Data for pointing in screenshots:
********************
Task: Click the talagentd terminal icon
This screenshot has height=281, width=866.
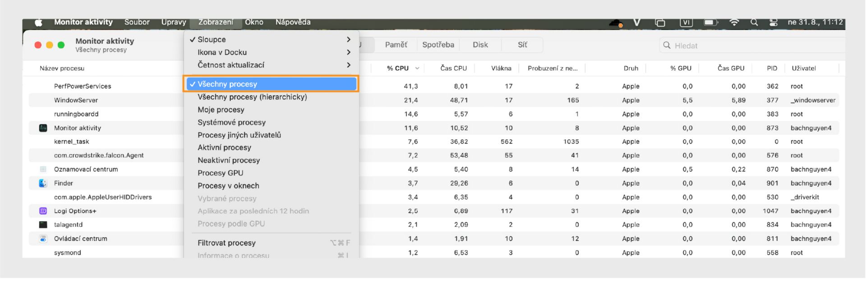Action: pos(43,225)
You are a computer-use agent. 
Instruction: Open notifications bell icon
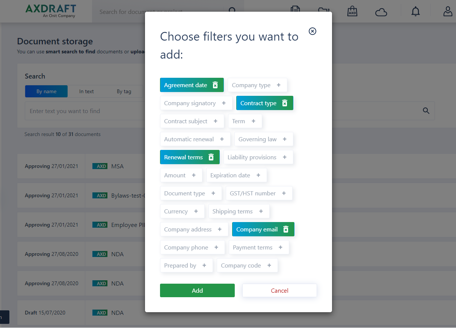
********************
- **EXERCISE GOAL**
Count the lines of the data above that include the word "icon", and reply with the number alone.

- **COMPLETED EXERCISE**
2